Problem to work on:
Exactly the lines from the one holding "Рассылка (195, 1350)" through the final line of the data are wanted, copied as written.

Records to use:
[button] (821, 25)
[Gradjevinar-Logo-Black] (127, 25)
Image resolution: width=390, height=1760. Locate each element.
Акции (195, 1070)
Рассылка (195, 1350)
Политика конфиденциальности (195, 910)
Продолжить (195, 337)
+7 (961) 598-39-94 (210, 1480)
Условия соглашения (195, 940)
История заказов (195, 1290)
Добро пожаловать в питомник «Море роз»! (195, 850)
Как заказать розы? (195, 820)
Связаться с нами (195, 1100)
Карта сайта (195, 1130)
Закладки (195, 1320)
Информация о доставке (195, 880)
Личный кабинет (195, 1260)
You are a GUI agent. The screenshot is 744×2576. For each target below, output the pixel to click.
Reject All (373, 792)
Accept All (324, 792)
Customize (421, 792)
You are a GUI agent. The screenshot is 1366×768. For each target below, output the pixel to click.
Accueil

Output of the exercise:
Рассылка (195, 1350)
Политика конфиденциальности (195, 910)
Продолжить (195, 337)
+7 (961) 598-39-94 (210, 1480)
Условия соглашения (195, 940)
История заказов (195, 1290)
Добро пожаловать в питомник «Море роз»! (195, 850)
Как заказать розы? (195, 820)
Связаться с нами (195, 1100)
Карта сайта (195, 1130)
Закладки (195, 1320)
Информация о доставке (195, 880)
Личный кабинет (195, 1260)
You are a GUI agent. The screenshot is 744×2576. For each target below, output the pixel to click.
Reject All (373, 792)
Accept All (324, 792)
Customize (421, 792)
You are a GUI agent. The screenshot is 1366×768. For each target below, output the pixel to click.
Accueil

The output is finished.